В то время почти все русские революционные вожди и студенты находились в Швейцарии и Женева сделалась столицей русского революционного движения. Каждая партия этого движения: меньшевики, большевики, эсеры, бундовцы – имела свою собственную прессу, свою собственную организацию и свою собственную группу восторженных приверженцев, включая некоторых «прогрессивных» промышленников и представителей богатой интеллигенции. Жизнь любого политического движения в эмиграции неизбежно гораздо больше обращена вовнутрь себя, чем жизнь движения в своем родном окружении при нормальных условиях и ежедневных контактах с массами. В эмиграции личное равенство становится преувеличенным, различия легче превращаются в разногласия, а интеллигенция играет главную роль. Жизнь русских эмигрантов на протяжении этого периода, как и жизнь эмигрантов европейских в Лондоне после 1848 года и жизнь итальянских и немецких эмигрантов в настоящее время, была напряженной и бурной, отмеченной политическими разногласиями и соперничеством за моральную и финансовую поддержку. Несмотря на это, огромный объем агитационной работы проводился в Западной Европе в пользу русского движения, и во всем мире оно получало внушительную поддержку. В то время, когда произвол российского абсолютизма шокировал демократическое мнение в Европе и Америке, русские эмигранты – в отличие от своих товарищей-социалистов в других странах – могли располагать возможностью быть выслушанными даже высшими слоями общества. В начале века было даже более модно являться другом русской свободы, чем быть другом Советской России в 1938 году.
В этот период, как и в прошлом, Швейцария служила наглядным символом лозунга «Пролетарии всех стран, объединяйтесь!». На протяжении более полувека маленькая патриархальная республика была убежищем для политических инакомыслящих из Германии и Австрии, равно как и России. Поднаторевшие в социальных битвах и подкованные в революционной теории с момента развала Первого интернационала, эти беженцы принесли семена революционной организации в страну со слабым промышленным развитием. Именно эти чужаки, в основном немцы и австрийцы, побудили швейцарских рабочих сплотиться в организацию, и они же создали профсоюзы и социалистические организации. Французская часть швейцарских рабочих, более тесно привязанная языком и традициями к менее индустриализованному народу, оставалась под влиянием коммуно-анархиста Бакунина. Русские эмигранты представляли собой отдельную группу, в которой преобладали представители интеллигенции, которые так и не влились в жизнь рабочего движения Швейцарии. Не все из них были революционерами, так как даже либералы в России терпели преследования и подвергались шпионажу, что вынуждало их перебираться за границу. Вдобавок там было много девушек, которые покинули Россию, как и я, чтобы найти свободу, получить возможность служить какой-то цели и получить образование, в котором им было отказано на родине.

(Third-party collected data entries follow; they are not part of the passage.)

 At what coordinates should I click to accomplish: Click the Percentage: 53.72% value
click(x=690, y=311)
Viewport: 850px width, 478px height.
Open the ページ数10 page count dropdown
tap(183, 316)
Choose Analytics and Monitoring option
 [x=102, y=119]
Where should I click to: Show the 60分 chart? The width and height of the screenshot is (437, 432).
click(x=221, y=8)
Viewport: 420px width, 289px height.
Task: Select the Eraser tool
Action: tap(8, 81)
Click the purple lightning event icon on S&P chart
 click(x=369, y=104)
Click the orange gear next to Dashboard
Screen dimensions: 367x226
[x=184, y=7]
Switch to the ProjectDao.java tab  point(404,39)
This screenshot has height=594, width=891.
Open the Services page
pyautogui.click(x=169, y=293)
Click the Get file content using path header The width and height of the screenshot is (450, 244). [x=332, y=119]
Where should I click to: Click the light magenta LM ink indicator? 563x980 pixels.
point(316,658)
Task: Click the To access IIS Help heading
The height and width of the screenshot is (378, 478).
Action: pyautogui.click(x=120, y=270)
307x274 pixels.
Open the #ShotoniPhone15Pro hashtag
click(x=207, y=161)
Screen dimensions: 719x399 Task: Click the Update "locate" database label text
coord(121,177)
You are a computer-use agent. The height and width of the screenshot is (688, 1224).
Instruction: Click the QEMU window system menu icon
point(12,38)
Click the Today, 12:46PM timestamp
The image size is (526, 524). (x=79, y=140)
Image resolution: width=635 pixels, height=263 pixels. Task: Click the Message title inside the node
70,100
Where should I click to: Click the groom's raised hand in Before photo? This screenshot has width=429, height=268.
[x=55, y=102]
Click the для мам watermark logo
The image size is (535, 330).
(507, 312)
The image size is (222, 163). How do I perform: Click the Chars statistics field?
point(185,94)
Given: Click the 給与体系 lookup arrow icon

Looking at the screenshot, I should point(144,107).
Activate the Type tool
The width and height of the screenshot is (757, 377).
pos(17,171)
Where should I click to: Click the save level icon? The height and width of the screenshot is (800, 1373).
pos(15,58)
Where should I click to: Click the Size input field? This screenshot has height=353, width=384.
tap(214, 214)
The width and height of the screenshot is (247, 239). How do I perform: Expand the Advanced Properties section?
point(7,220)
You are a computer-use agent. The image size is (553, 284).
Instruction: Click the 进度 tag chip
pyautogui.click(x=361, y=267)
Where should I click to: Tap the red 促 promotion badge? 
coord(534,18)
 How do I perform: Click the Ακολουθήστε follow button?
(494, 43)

Многие русские из молодежи и интеллигенции, приехавшие в Западную Европу, посещали занятия в университетах не столько для того, чтобы научиться какой-либо профессии, сколько подготовиться к революционной деятельности среди крестьян и рабочих по возвращении на родину. Из-за этого они не могли официально или, по крайней мере, открыто присоединяться к различным революционным партиям, что немедленно привлекло бы к ним внимание властей. Вместо этого они организовывались или присоединялись к «группам поддержки» (как в настоящее время многочисленные коммунистические группы на периферии), которые собирали деньги для официальной партии, продавали ее литературу и оказывали многие другие услуги. Я была членом одного из таких марксистских кружков. Чичерин, впоследствии ставший советским комиссаром иностранных дел, был секретарем группы русских студентов, изучавших марксизм в Западной Европе.